[Data to process]

____________________

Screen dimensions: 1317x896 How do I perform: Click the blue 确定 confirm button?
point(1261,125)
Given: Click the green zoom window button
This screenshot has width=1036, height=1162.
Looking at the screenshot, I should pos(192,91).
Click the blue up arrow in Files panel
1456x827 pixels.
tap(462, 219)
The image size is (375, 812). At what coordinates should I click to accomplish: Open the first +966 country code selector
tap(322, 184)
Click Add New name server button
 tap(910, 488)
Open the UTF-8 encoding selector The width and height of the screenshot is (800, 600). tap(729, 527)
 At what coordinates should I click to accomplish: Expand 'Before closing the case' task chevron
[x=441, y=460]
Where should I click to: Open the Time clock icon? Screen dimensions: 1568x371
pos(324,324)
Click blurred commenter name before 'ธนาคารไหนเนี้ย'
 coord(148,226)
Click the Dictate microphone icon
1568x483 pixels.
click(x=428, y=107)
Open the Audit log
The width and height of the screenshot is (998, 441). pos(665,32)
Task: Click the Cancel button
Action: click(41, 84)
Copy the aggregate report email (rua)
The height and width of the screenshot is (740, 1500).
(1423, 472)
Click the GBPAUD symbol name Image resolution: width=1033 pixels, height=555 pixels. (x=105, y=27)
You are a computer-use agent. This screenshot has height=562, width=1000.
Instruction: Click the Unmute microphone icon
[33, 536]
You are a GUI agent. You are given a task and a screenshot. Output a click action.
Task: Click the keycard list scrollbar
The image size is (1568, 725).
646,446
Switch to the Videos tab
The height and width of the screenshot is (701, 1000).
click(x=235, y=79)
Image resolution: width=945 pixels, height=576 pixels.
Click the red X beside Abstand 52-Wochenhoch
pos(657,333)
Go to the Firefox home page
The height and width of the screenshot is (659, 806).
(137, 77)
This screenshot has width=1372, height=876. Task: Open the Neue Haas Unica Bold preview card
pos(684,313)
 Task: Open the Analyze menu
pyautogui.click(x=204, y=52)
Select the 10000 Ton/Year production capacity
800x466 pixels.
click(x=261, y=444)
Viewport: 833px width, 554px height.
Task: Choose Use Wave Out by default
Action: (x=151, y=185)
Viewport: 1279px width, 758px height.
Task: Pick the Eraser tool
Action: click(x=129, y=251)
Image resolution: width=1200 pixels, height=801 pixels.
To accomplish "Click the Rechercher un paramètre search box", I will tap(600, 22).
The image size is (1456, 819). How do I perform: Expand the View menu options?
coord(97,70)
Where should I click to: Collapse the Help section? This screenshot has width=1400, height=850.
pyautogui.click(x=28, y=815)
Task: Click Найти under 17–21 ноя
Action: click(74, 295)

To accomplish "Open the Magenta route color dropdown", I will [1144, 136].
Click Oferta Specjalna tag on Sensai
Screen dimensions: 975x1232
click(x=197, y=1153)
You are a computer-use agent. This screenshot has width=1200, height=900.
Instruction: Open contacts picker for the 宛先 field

____________________

[Exercise prompt]
Print out the full listing above, word for word.

[Solution to this exercise]
Screen dimensions: 1317x896 How do I perform: Click the blue 确定 confirm button?
point(1261,125)
Given: Click the green zoom window button
This screenshot has width=1036, height=1162.
Looking at the screenshot, I should pos(192,91).
Click the blue up arrow in Files panel
1456x827 pixels.
tap(462, 219)
The image size is (375, 812). At what coordinates should I click to accomplish: Open the first +966 country code selector
tap(322, 184)
Click Add New name server button
 tap(910, 488)
Open the UTF-8 encoding selector The width and height of the screenshot is (800, 600). tap(729, 527)
 At what coordinates should I click to accomplish: Expand 'Before closing the case' task chevron
[x=441, y=460]
Where should I click to: Open the Time clock icon? Screen dimensions: 1568x371
pos(324,324)
Click blurred commenter name before 'ธนาคารไหนเนี้ย'
 coord(148,226)
Click the Dictate microphone icon
1568x483 pixels.
click(x=428, y=107)
Open the Audit log
The width and height of the screenshot is (998, 441). pos(665,32)
Task: Click the Cancel button
Action: click(41, 84)
Copy the aggregate report email (rua)
The height and width of the screenshot is (740, 1500).
(1423, 472)
Click the GBPAUD symbol name Image resolution: width=1033 pixels, height=555 pixels. (x=105, y=27)
You are a computer-use agent. This screenshot has height=562, width=1000.
Instruction: Click the Unmute microphone icon
[33, 536]
You are a GUI agent. You are given a task and a screenshot. Output a click action.
Task: Click the keycard list scrollbar
The image size is (1568, 725).
646,446
Switch to the Videos tab
The height and width of the screenshot is (701, 1000).
click(x=235, y=79)
Image resolution: width=945 pixels, height=576 pixels.
Click the red X beside Abstand 52-Wochenhoch
pos(657,333)
Go to the Firefox home page
The height and width of the screenshot is (659, 806).
(137, 77)
This screenshot has width=1372, height=876. Task: Open the Neue Haas Unica Bold preview card
pos(684,313)
 Task: Open the Analyze menu
pyautogui.click(x=204, y=52)
Select the 10000 Ton/Year production capacity
800x466 pixels.
click(x=261, y=444)
Viewport: 833px width, 554px height.
Task: Choose Use Wave Out by default
Action: (x=151, y=185)
Viewport: 1279px width, 758px height.
Task: Pick the Eraser tool
Action: click(x=129, y=251)
Image resolution: width=1200 pixels, height=801 pixels.
To accomplish "Click the Rechercher un paramètre search box", I will tap(600, 22).
The image size is (1456, 819). How do I perform: Expand the View menu options?
coord(97,70)
Where should I click to: Collapse the Help section? This screenshot has width=1400, height=850.
pyautogui.click(x=28, y=815)
Task: Click Найти under 17–21 ноя
Action: click(74, 295)

To accomplish "Open the Magenta route color dropdown", I will [1144, 136].
Click Oferta Specjalna tag on Sensai
Screen dimensions: 975x1232
click(x=197, y=1153)
You are a computer-use agent. This screenshot has width=1200, height=900.
Instruction: Open contacts picker for the 宛先 field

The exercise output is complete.